Mirko Ludwig stammt aus Hamburg. Er sammelte seine ersten sängerischen Erfahrungen als Knabensopran bei den Chorknaben Uetersen. Er studierte bei Professor Thomas Mohr und Krisztina Laki an der Hochschule für Künste Bremen. Hier erhielt er ebenfalls wichtige Impulse im Bereich der Historischen Aufführungspraxis u.a. bei Manfred Cordes und Detlef Bratschke. Neben den grossen solistischen Partien im Konzert- und Oratoriumsrepertoire, u.a. als Evangelist in den Werken von J.S. Bach, ist Mirko Ludwig als Ensemblesänger sehr gefragt. Mit seinem Vokalensemble «Quartonal» gewann er 2010 den 1. Preis in der Kategorie Vokalensemble beim Deutschen Chorwettbewerb in Dortmund. Er konzertiert regelmässig mit renommierten Ensembles wie u.a. Weser-Renaissance Bremen, Balthasar-Neumann-Chor, Holland Baroque, Cantus Cölln, Les Cornets Noir, Gesualdo Consort Amsterdam oder Cantus Thuringia. Weitere Bühnenerfahrung sammelte er als Mitglied eines Vokalensembles für Barockopern an der Staatsoper Hamburg.

Bach Händel19 Dez 2021


Daniel Ochoa, Bass

Daniel Ochoa

Daniel Ochoa sang im Rundfunkkinderchor seiner Heimatstadt Leipzig und studierte in Rostock, Leipzig und Berlin.
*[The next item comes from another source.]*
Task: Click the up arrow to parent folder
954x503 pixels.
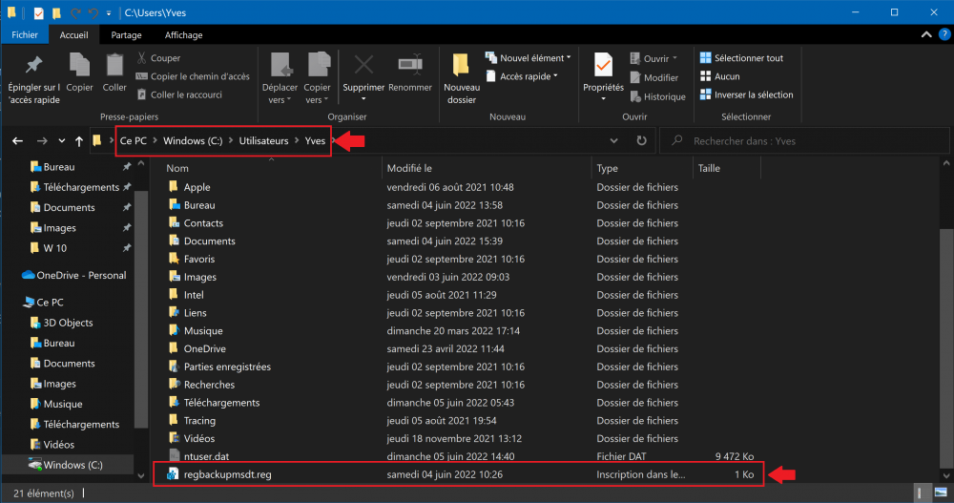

Zu seinen Lehrern zählen Anthony Baldwin, Hans-Joachim Beyer, Matthias Goerne, Thomas Quasthoff und Dietrich Fischer-Dieskau. Sein Repertoire reicht von der Renaissance bis hin zu zeitgenössischen Kompositionen. Einen besonderen Schwerpunkt bilden dabei die Werke von Bach, die er u.a. mit Ensembles wie dem Dresdner Kreuzchor (Weihnachtsoratorium), dem Leipziger Thomanerchor (Johannespassion), dem Münchener Bachchor (h-Moll-Messe), dem Balthasar-Neumann-Ensemble (h-Moll-Messe) oder der Gaechinger Cantorey (Johannespassion) gesunden hat. Ausserdem hat er u.a. mit Dirigenten wie Herbert Blomstedt, Reinhard Goebel, Howard Griffiths, Helmuth Rilling  und Paul McCreesh gearbeitet. 2020 debütierte er unter der Leitung von Thomas Hengelbrock in der Elbphilharmonie Hamburg und 2021 unter Hans-Christoph Rademann beim Musikfest Stuttgart.